For decades it may appear so against rising house prices and against returns in other markets and inflation on other assets, but I suggest money really is a store of value, and have positioned for it to be. Can only hope any ECB QE stays within banking system to support them for the low-mid-high prime crash.

Just need housing market to be nudged into more sellers to market, and additional tightening of money/credit, or applicant side for loans/mortgages falling away under recognition low-mid-high prime houses don't represent good value vs future outlook + of course, the jolt of more sellers looking to cash in on high prices, accepting lower prices, in a deflating market. We have them under siege. Too many of the complacent owners in low-mid-high prime have now fully gone in for the knock-out blow, upsizing at super high prices, becoming landlords at very high prices with investment properties. It's got to be a peak and good sign if property-VIs are considering houses/house values as a basis for the money supply.

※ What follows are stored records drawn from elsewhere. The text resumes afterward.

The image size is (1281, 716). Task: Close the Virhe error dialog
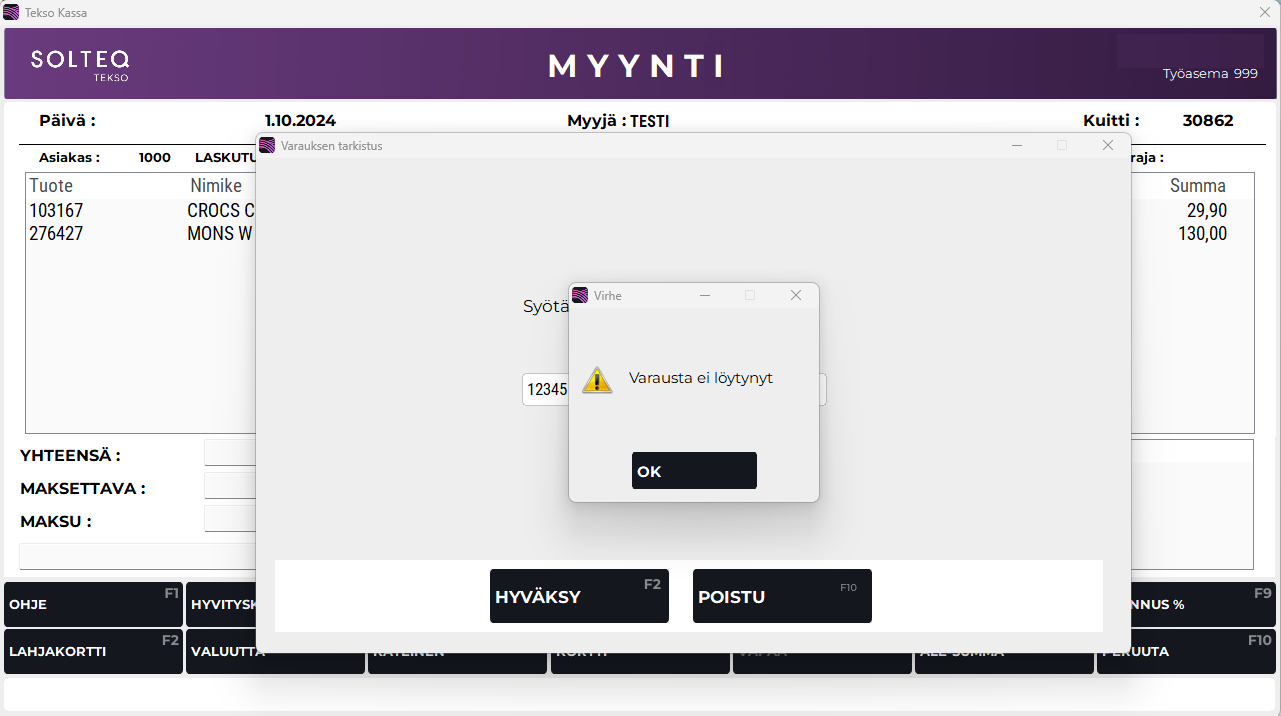coord(796,295)

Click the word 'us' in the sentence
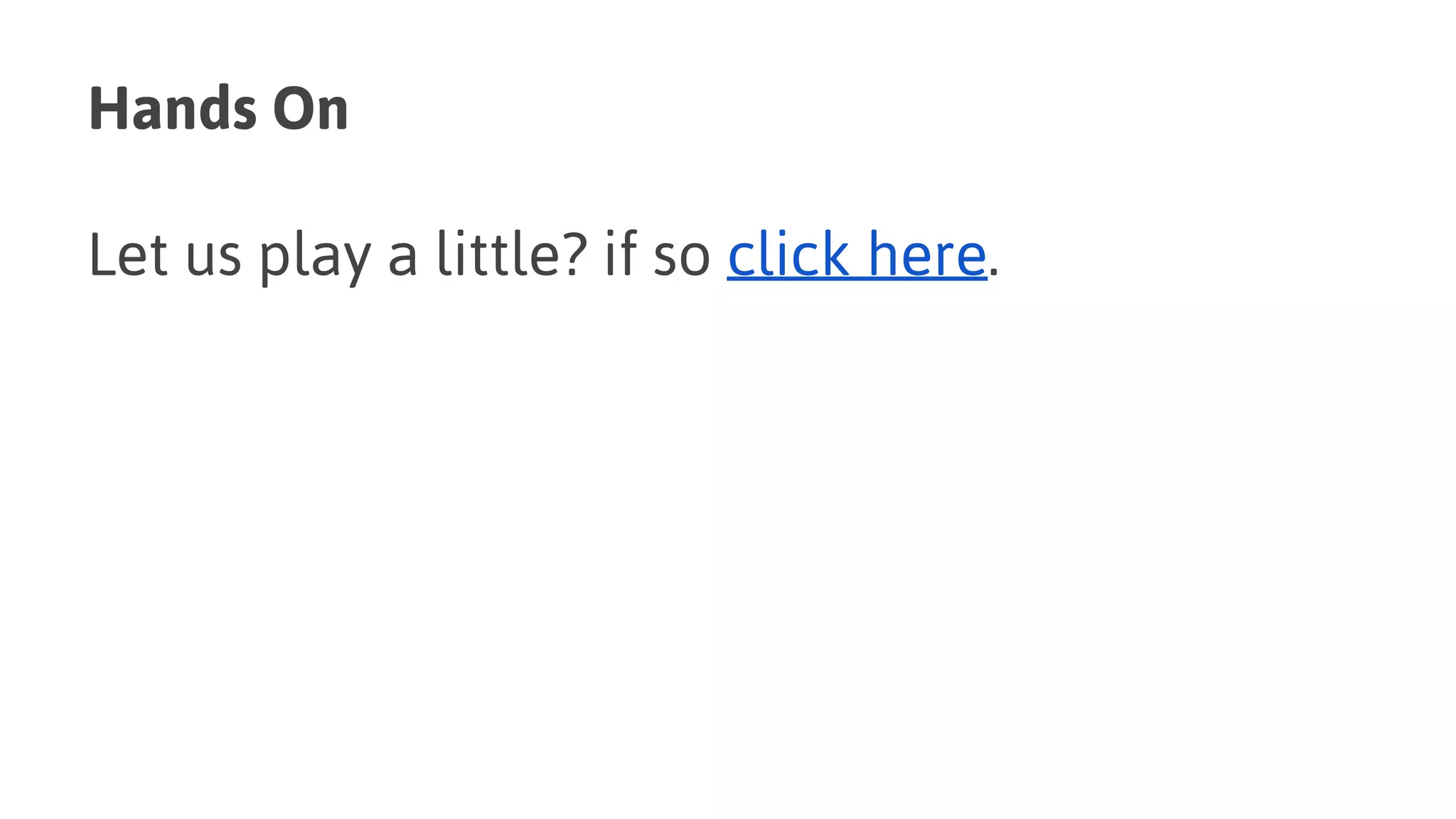[213, 260]
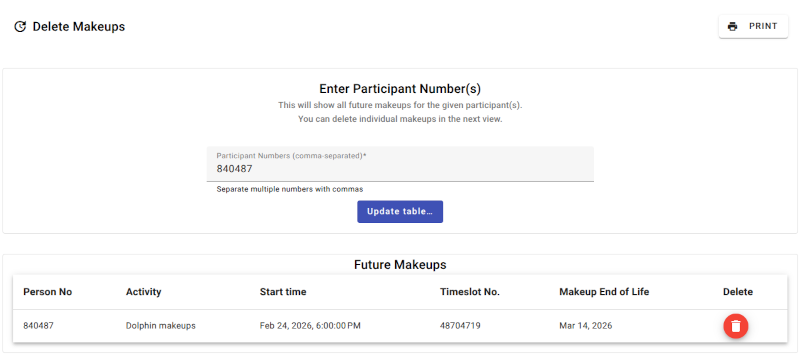This screenshot has width=800, height=360.
Task: Click the Update table button
Action: tap(400, 212)
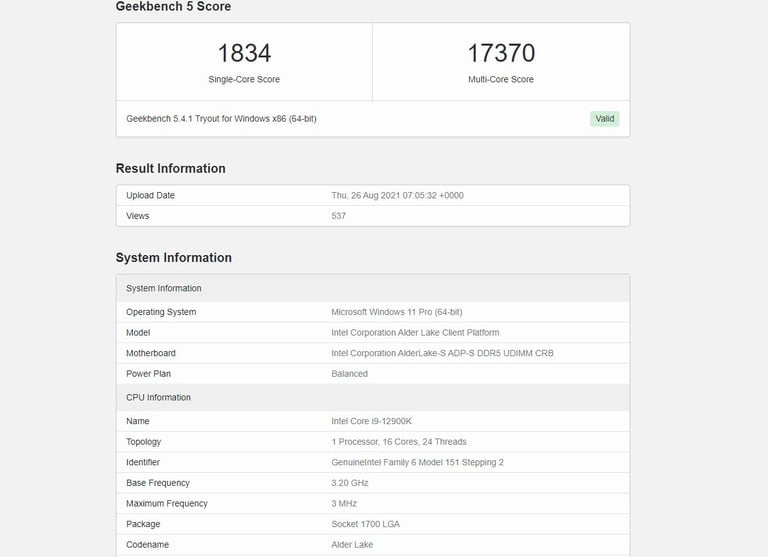Image resolution: width=768 pixels, height=557 pixels.
Task: Click the Geekbench 5.4.1 Tryout version text
Action: pyautogui.click(x=221, y=119)
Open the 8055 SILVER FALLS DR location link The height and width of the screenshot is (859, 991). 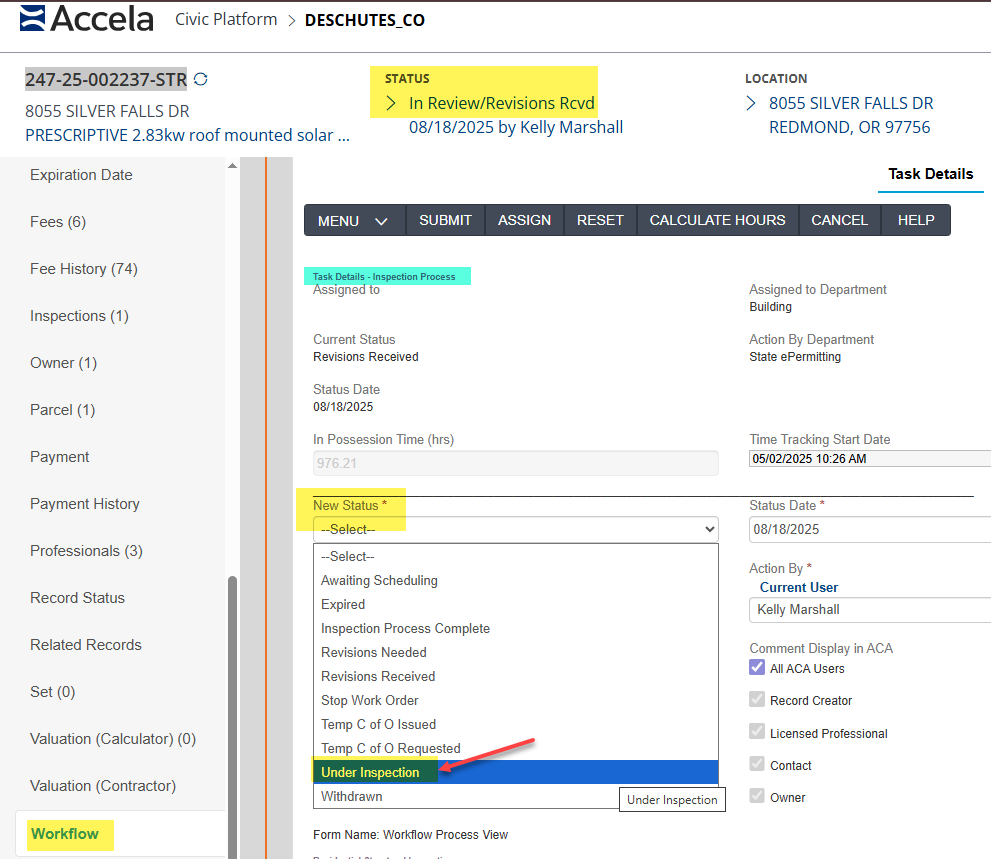[x=850, y=103]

The Guide To Undertanding Deflation

Robert R.Prechter

Money is a socially accepted medium of exchange, value storage and final payment; credit may be summarized as a right to access money.

..Price Effects of Inflation and Deflation

When the volume of money and credit rises to the volume of goods available, the relative value of each unit of money falls, making prices for goods generally rise.

When the volume of money and credit falls relative to the volume of goods available, the relative value of each unit of money rises, making the prices of goods generally fall.

Though many people find it difficult to do, the proper way to conceive of these changes is that the value of units of money are rising and falling, not the values of goods.

The most common misunderstanding about inflation and deflation - echoed even by some renowned economists - is the idea that inflation is rising prices and deflation is falling prices. General price changes, though, are simply effects.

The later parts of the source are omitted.